Segment Start: Source records

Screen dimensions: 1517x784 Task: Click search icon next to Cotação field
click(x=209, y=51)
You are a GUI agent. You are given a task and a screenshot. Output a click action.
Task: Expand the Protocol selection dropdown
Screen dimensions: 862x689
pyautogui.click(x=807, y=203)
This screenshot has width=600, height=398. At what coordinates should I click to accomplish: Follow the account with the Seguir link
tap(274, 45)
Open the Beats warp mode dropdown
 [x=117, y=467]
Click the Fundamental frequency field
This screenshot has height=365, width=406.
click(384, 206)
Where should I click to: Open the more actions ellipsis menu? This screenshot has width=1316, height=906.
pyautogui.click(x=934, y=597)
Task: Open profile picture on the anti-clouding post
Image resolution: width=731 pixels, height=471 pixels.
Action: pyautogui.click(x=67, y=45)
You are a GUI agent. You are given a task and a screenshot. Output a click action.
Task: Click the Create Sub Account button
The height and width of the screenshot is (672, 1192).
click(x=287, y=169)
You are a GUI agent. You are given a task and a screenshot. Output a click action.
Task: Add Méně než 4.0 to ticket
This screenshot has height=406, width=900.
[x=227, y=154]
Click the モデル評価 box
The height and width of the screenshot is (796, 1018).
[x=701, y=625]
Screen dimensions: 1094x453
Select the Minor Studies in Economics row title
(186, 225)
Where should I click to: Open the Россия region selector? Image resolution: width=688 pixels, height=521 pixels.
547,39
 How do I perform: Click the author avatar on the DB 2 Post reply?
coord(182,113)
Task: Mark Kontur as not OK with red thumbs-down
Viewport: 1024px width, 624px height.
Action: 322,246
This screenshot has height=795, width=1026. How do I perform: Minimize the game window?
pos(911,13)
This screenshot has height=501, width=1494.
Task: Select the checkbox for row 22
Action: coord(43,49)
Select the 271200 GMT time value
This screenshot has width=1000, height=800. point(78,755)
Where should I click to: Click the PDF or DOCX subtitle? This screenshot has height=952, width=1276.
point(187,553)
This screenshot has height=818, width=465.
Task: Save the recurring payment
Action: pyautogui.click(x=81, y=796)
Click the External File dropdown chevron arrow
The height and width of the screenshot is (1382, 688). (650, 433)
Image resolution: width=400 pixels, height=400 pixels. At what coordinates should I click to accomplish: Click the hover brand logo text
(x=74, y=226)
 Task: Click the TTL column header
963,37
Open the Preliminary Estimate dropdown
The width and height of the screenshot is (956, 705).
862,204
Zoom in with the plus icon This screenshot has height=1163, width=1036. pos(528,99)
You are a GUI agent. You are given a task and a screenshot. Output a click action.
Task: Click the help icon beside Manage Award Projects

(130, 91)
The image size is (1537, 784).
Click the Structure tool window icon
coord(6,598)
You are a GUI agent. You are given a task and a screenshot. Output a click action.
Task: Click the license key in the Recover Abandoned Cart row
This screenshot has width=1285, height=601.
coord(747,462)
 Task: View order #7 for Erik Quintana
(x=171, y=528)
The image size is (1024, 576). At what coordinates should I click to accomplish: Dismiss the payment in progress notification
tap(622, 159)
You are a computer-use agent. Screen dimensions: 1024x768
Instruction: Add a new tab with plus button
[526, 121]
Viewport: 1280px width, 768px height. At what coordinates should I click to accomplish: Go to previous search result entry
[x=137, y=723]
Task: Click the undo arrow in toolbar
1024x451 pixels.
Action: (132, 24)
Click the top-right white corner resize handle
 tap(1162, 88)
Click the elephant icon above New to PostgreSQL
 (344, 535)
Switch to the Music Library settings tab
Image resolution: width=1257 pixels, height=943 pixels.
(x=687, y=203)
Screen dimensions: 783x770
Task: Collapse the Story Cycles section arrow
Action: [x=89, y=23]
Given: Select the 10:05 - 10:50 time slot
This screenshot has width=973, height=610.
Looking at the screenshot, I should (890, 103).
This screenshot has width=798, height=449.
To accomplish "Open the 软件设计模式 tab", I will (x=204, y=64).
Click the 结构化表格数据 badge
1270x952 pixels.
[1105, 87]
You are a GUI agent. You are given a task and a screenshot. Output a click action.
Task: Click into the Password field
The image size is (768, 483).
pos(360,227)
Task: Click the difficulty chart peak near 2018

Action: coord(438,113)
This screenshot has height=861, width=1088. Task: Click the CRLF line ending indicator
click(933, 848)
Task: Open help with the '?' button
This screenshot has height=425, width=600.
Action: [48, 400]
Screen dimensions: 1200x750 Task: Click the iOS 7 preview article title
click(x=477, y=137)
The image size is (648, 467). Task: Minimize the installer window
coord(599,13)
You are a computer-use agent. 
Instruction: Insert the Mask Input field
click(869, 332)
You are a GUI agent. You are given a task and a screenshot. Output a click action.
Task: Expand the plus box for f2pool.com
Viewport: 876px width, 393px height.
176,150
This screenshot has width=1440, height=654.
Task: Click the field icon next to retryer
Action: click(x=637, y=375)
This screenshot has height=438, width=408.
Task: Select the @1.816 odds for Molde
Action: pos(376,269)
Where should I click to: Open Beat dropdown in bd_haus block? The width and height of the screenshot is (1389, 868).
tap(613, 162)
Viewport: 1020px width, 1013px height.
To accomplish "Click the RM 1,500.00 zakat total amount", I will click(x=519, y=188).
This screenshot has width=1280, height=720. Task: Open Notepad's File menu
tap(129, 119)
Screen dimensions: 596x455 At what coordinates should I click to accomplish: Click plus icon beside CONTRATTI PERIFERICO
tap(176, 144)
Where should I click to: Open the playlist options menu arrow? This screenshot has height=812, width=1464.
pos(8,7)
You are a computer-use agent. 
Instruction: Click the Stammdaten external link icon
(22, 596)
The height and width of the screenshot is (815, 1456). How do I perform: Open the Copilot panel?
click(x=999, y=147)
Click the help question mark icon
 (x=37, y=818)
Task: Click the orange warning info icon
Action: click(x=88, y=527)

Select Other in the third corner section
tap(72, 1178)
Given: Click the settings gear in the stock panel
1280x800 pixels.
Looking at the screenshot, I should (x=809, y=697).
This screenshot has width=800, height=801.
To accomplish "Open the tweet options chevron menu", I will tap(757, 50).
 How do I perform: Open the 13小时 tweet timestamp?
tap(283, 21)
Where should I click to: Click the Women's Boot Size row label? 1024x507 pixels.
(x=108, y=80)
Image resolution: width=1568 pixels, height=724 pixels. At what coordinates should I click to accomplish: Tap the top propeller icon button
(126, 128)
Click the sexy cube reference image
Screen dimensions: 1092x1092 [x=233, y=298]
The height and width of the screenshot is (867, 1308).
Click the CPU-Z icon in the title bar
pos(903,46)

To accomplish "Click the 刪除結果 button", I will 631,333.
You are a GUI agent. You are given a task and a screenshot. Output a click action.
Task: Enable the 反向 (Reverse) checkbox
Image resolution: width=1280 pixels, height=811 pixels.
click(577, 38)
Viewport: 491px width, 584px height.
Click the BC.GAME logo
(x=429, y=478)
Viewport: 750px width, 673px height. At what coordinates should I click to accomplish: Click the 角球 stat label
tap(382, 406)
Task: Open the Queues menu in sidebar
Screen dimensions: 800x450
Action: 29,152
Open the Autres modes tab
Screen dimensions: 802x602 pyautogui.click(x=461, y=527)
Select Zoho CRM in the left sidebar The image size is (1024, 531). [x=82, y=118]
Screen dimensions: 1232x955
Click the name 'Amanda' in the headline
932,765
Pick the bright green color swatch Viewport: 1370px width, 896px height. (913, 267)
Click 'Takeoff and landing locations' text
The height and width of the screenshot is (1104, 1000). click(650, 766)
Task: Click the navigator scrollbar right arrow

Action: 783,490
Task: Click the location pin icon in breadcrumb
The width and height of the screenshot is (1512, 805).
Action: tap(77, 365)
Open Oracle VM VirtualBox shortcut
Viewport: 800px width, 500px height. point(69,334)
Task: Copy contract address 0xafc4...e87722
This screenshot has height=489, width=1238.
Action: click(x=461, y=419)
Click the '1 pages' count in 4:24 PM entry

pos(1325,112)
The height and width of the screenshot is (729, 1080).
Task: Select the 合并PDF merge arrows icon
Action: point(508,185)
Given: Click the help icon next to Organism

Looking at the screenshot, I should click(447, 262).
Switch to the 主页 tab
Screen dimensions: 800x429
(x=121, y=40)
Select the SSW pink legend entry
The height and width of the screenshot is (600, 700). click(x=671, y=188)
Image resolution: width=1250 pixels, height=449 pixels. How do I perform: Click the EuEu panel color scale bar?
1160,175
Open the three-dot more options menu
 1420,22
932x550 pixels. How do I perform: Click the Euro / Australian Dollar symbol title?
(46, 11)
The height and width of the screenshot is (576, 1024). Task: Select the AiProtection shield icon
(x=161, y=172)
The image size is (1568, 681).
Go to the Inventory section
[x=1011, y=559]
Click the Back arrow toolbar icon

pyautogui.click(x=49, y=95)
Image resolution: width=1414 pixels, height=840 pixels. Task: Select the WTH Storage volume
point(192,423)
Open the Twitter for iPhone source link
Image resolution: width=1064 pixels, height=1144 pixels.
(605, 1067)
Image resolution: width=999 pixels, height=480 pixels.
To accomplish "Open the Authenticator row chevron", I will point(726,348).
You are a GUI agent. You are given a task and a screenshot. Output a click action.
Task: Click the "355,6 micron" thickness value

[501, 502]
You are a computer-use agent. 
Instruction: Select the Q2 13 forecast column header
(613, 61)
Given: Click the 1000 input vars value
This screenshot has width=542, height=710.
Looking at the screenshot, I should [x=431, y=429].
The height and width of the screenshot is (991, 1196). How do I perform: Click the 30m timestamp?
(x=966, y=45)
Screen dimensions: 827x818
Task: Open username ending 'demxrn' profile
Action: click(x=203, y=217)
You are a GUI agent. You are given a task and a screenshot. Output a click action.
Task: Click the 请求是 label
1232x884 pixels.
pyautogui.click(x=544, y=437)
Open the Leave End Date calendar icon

Segment End: Source records

▸ What to do: How many lines in the entries include the string "sidebar"? Answer with the number alone.

▸ Response: 2